MATERIAL SHOWN:
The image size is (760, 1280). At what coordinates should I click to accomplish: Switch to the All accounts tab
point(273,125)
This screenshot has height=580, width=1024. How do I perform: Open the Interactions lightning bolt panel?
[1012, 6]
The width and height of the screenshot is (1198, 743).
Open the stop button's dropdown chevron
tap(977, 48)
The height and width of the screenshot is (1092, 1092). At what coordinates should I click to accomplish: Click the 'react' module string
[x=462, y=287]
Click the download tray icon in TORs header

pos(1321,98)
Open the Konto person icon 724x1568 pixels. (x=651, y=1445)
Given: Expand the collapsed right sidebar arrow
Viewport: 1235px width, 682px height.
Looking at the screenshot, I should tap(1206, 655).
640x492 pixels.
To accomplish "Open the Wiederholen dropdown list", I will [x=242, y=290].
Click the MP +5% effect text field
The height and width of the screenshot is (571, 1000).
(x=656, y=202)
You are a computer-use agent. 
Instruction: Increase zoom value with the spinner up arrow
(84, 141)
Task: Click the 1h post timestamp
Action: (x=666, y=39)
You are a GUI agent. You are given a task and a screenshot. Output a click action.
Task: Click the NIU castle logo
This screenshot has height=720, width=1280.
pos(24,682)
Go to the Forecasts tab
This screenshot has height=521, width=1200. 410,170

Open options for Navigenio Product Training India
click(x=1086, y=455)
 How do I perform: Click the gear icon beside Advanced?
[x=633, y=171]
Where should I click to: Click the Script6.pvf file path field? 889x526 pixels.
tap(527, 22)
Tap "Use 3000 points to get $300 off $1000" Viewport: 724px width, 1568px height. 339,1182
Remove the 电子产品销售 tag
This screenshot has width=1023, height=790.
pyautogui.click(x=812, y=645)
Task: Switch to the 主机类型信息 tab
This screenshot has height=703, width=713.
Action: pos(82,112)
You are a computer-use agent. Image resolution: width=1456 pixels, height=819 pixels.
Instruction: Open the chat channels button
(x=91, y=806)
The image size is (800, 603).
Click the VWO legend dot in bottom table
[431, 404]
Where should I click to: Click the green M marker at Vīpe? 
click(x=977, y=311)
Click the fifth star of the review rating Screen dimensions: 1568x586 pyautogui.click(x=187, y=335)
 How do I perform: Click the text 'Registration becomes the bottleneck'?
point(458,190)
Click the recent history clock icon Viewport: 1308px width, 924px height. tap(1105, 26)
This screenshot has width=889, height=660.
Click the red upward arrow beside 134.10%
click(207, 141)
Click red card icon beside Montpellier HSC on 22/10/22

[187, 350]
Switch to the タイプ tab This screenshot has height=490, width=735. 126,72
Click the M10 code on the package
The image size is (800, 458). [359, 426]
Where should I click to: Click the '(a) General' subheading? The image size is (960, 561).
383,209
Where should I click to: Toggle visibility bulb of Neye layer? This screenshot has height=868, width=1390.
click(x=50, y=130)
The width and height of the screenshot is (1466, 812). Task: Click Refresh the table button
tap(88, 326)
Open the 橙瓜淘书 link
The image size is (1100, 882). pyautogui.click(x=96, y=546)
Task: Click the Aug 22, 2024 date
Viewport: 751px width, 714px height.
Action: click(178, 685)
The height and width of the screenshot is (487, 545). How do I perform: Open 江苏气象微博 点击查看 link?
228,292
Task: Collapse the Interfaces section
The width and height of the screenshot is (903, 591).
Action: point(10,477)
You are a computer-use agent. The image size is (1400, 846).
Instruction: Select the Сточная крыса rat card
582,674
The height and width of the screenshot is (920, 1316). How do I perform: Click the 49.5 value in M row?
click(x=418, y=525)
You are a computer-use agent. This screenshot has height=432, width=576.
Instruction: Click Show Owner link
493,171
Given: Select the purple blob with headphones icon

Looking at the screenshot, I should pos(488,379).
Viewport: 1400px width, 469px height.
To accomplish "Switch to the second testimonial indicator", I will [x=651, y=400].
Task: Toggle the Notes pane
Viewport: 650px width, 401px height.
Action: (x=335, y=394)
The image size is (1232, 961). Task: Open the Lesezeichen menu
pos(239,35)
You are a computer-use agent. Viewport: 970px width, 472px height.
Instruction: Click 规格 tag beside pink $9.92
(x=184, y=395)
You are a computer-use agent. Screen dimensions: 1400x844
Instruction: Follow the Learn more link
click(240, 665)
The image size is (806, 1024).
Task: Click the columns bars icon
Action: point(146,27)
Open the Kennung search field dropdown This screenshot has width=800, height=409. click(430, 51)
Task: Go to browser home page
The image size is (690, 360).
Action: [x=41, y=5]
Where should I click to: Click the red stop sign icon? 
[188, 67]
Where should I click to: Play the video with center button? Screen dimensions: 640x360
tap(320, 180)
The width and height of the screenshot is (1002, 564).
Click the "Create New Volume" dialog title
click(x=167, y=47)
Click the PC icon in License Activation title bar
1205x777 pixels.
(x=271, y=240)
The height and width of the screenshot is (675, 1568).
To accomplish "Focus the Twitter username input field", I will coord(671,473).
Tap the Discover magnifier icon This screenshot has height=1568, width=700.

WORK INSTRUCTION: Reply with only the number of lines in the entries that contain the word "agent".

TASK RESPONSE: 7